Joining Santana will be Ghanaian-American poet Afua Ansong and Charles Kell, a published poet and CCRI Associate Professor of English.
The event, which is free and open to the public, is scheduled for Tuesday, Nov. 19, from 7-9 p.m. at CCRI’s Knight Campus (Room 4090) in Warwick.
Santana is a 2004 CCRI graduate whose poetry speaks to the bicultural immigrant experience of being caught between two cultures, her native country of the Dominican Republic and that of her adopted one of the United States.
She has published several books, including “Pelo Bueno and other poems” (2010) and “Domestic Poems” (2018). Her poems have been featured in a multitude of publications, and she is a 2015 recipient of the very prestigious MacColl Johnson Fellowship from the Rhode Island Foundation.
Ansong is a Ghanaian-American artist who writes poetry and teaches contemporary and traditional West African dance. A 2018 and 2015 BRIO recipient, she writes about the challenges of the African immigrant in the United States, exploring themes of transition, citizenship, and identity.
In her first published book of poems, “American Mercy,” Ansong searches deep within herself to uncover the meaning of being an immigrant and an American and how in her journey, she discovers that “making a person is like building a country or even a people.”
Kell recently published his first book of poems, “Cage of Lit Glass” (2018). The work engages themes of death, incarceration, drug use and family strife through a range of physical, emotional and philosophical spaces.

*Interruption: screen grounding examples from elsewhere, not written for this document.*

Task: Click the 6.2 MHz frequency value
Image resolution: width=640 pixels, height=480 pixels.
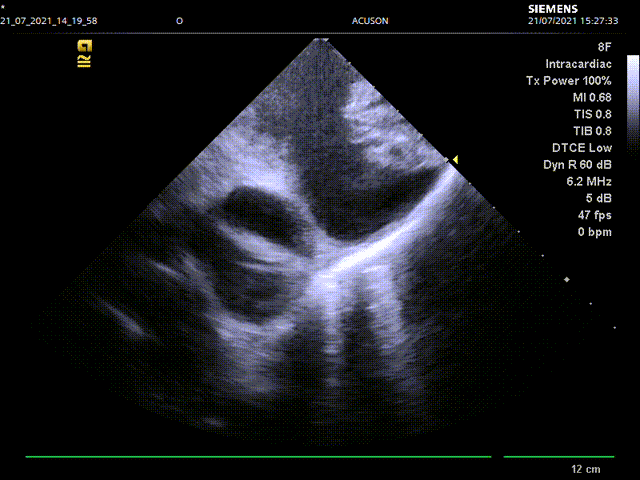Action: coord(588,182)
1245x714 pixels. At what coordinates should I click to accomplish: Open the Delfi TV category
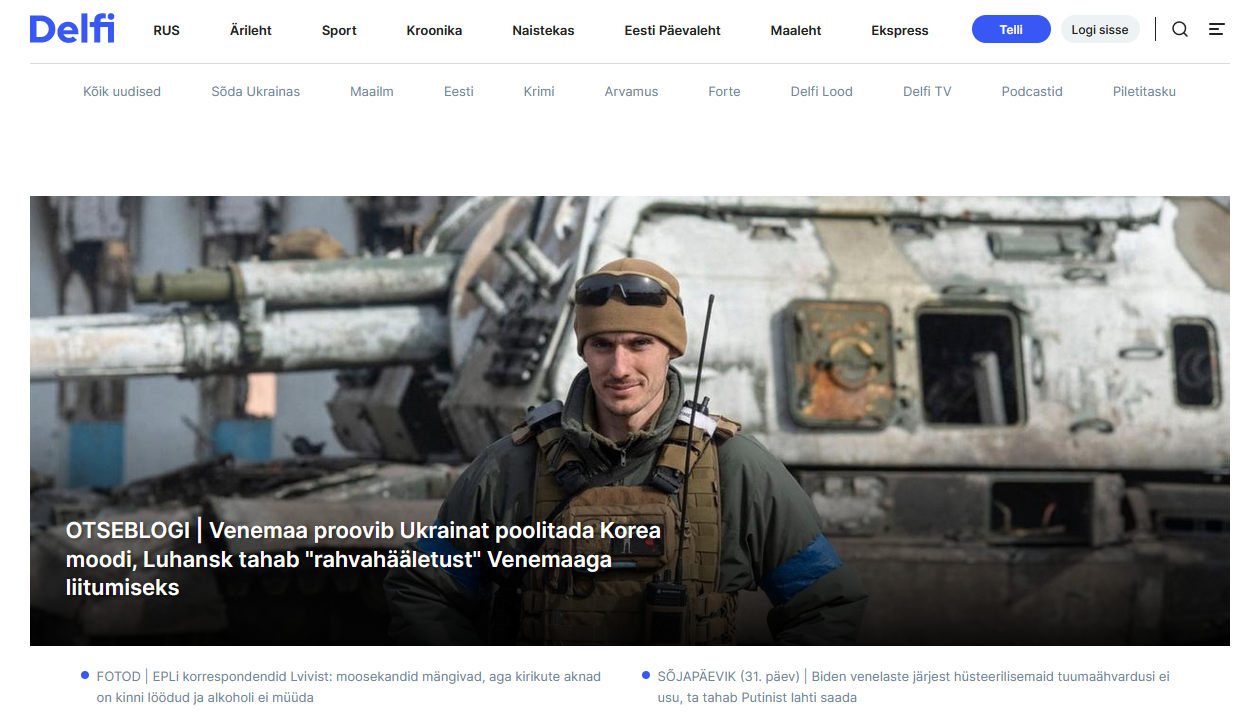coord(927,92)
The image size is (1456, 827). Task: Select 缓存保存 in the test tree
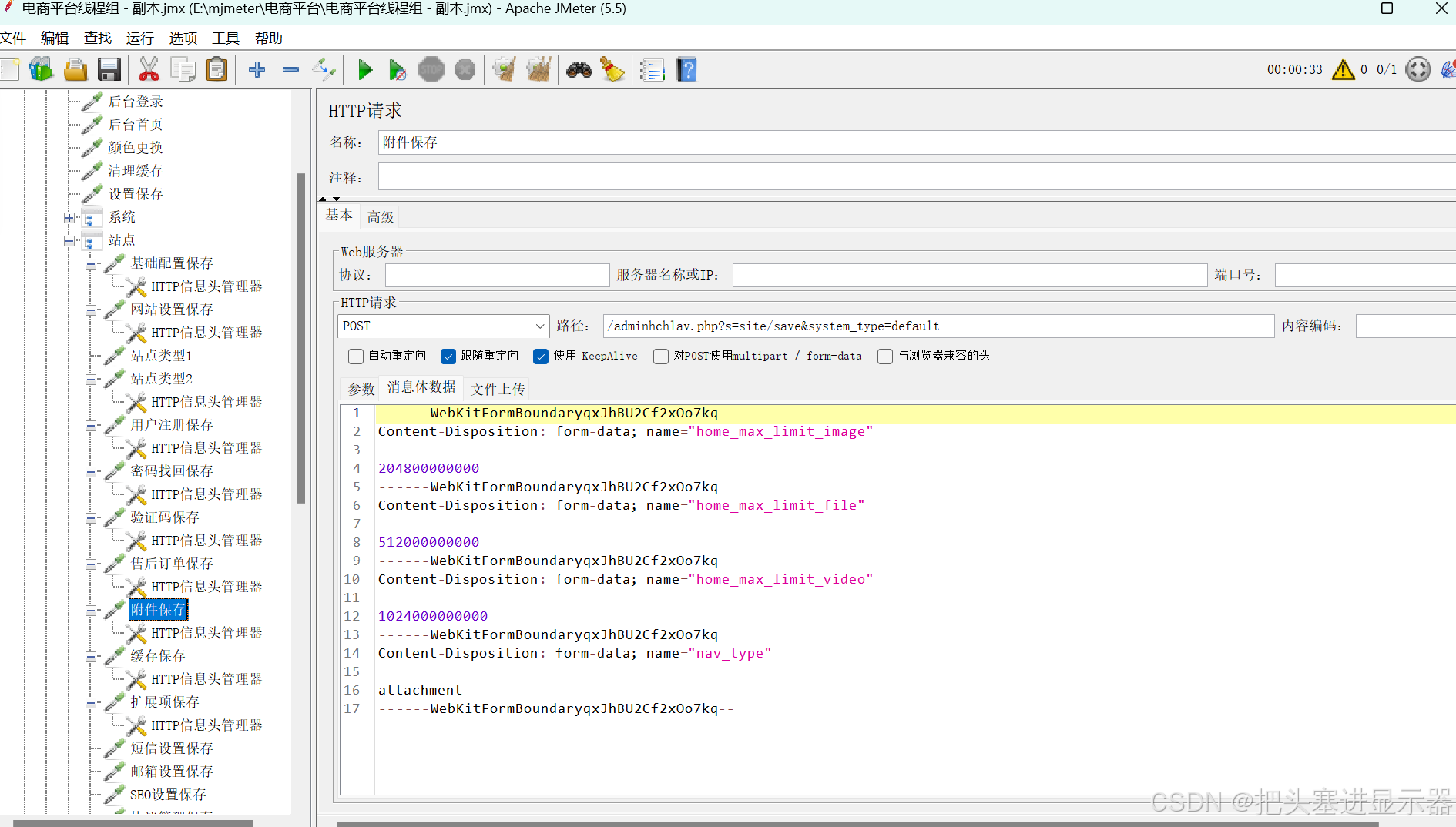(158, 656)
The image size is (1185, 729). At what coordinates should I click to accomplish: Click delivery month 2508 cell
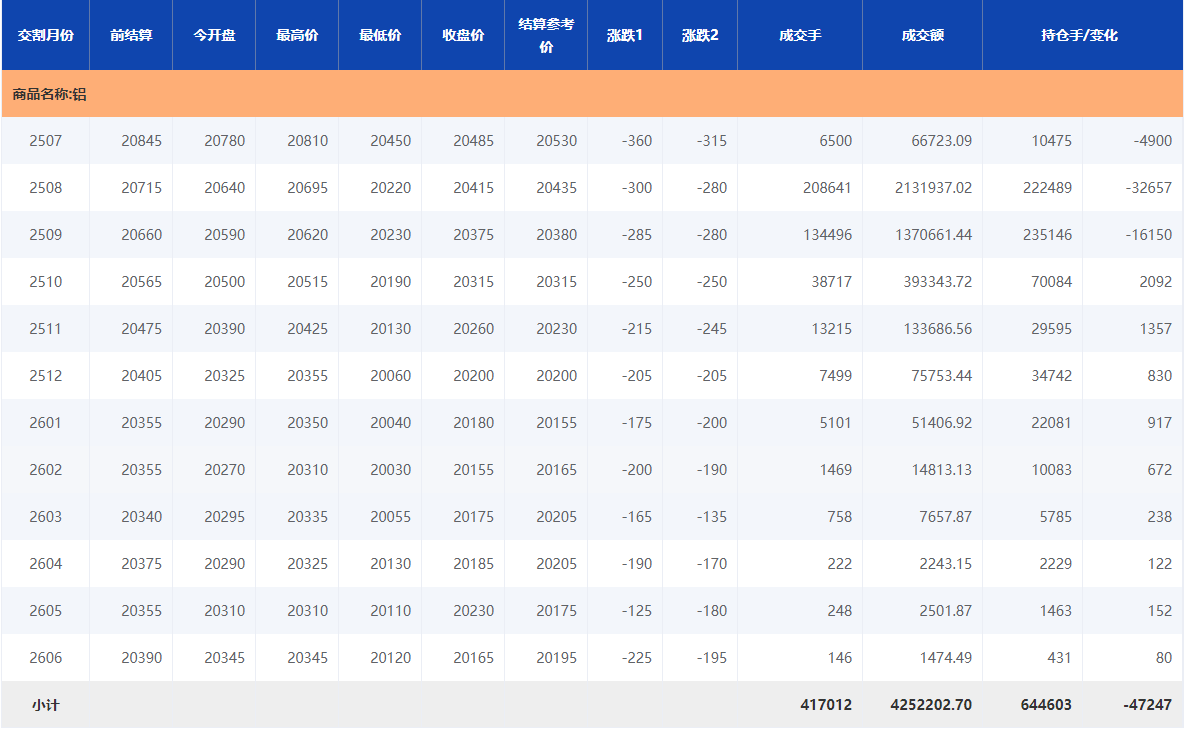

The debut book received the 2018 Autumn House Poetry Prize.
The reading, organized by Kell, is meant to share common experiences with CCRI students and the larger community.
“With myself as a first-generation college student and Ansong and Santana writing from the immigrants’ experience, it is my goal to show students through our work that we all share experiences in life that they can relate to and learn from,” Kell said.